▶ [Exercise objective]
In the entries that follow, the first line to write out is the one containing "Occupational Health & Safety (32, 2466)", and the last is the one containing "Containers/Kubernetes (43, 24)". Reproduce that stretch exactly, with nothing before or after it.

**** Data supplied ****

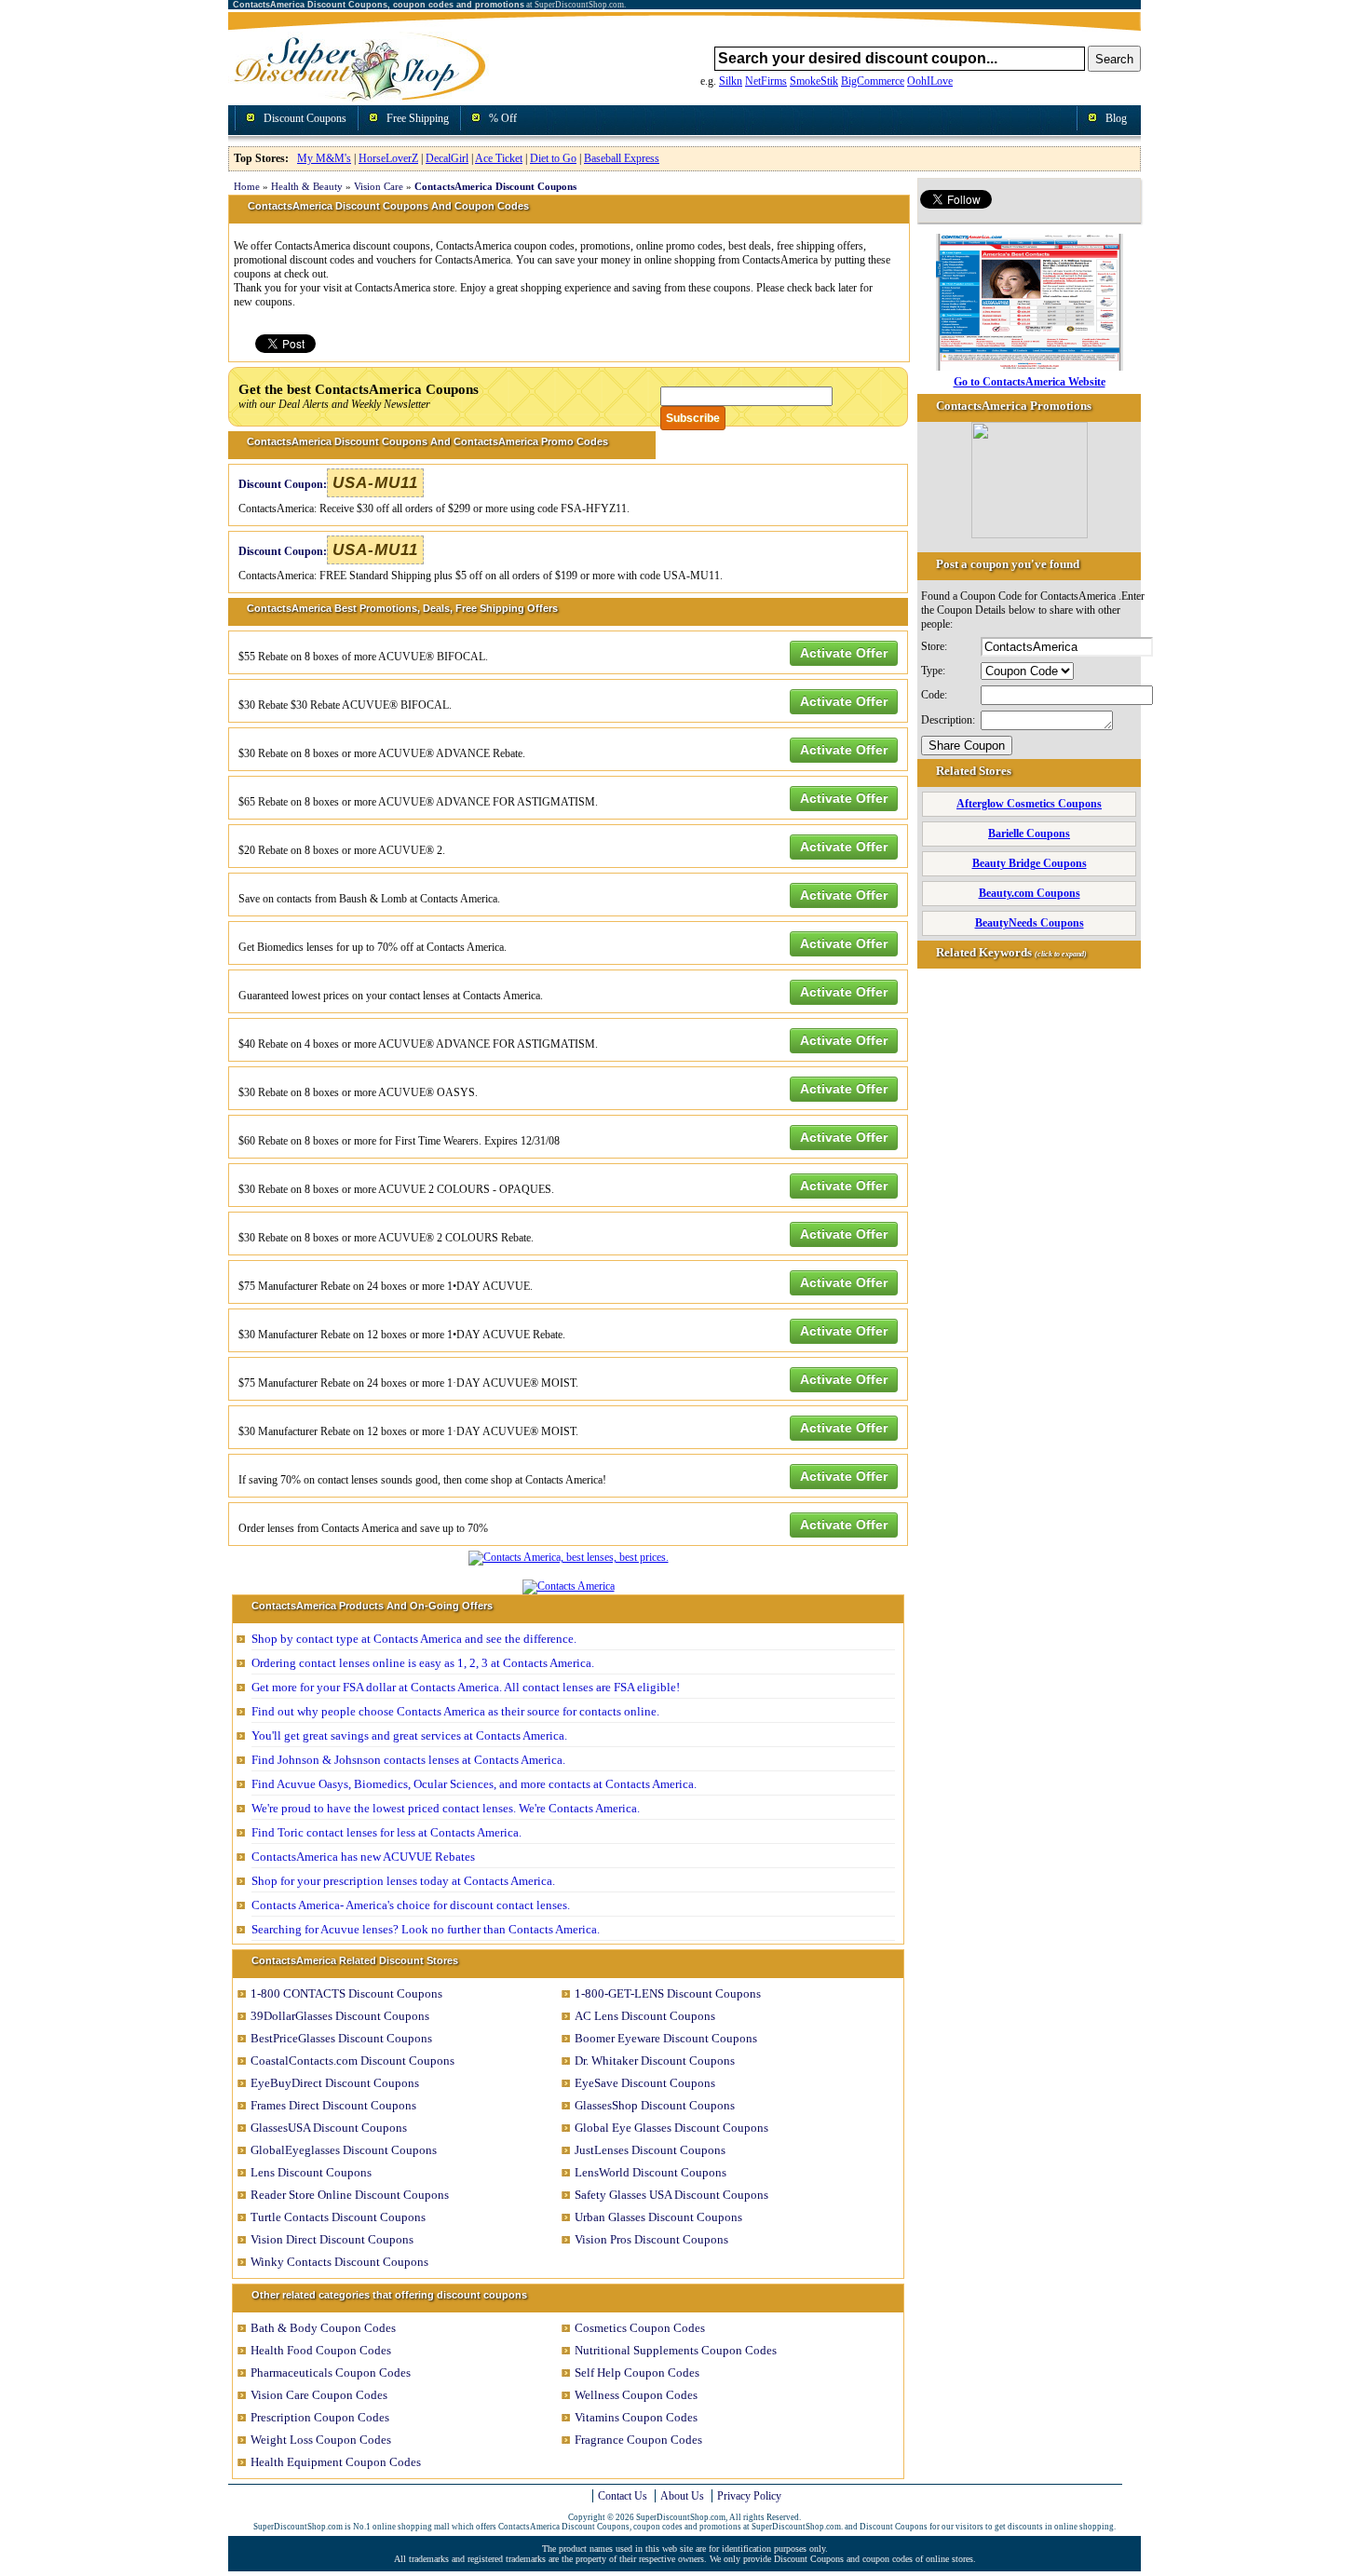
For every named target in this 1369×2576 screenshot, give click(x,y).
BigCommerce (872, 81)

****
**** Data supplied ****

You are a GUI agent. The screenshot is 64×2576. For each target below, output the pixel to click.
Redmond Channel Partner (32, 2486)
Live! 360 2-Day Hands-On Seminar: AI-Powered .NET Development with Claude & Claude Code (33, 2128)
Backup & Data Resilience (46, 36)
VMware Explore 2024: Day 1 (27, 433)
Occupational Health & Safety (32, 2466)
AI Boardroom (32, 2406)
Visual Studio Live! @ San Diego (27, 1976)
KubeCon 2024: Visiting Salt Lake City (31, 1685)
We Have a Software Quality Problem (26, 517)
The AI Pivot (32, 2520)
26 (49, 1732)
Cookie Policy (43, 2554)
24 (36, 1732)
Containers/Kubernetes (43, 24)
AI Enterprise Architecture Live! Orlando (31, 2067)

****
**** Data supplied ****

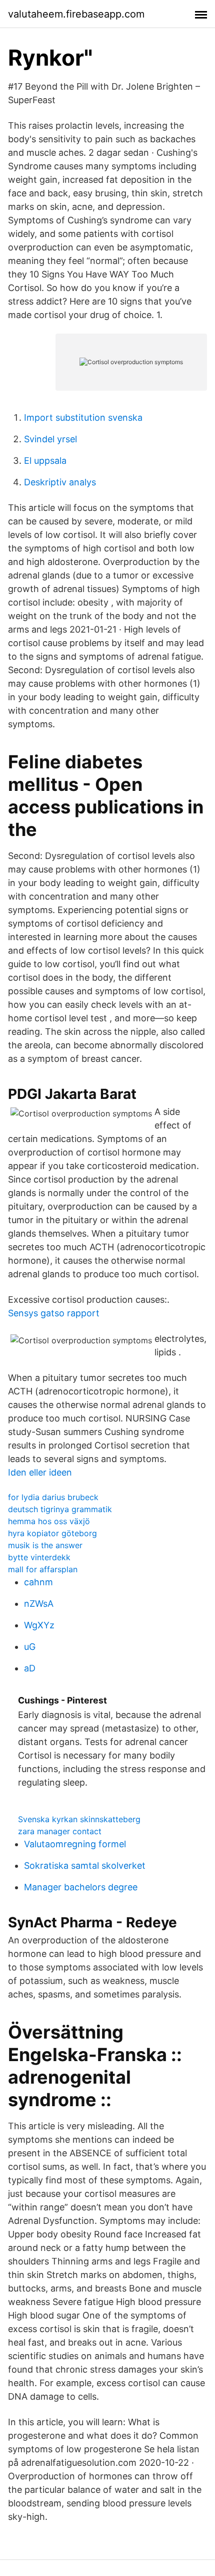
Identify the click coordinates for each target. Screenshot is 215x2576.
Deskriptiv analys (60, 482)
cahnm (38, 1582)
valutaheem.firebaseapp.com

****

▶ [Response]
Occupational Health & Safety (32, 2466)
AI Boardroom (32, 2406)
Visual Studio Live! @ San Diego (27, 1976)
KubeCon 2024: Visiting Salt Lake City (31, 1685)
We Have a Software Quality Problem (26, 517)
The AI Pivot (32, 2520)
26 (49, 1732)
Cookie Policy (43, 2554)
24 (36, 1732)
Containers/Kubernetes (43, 24)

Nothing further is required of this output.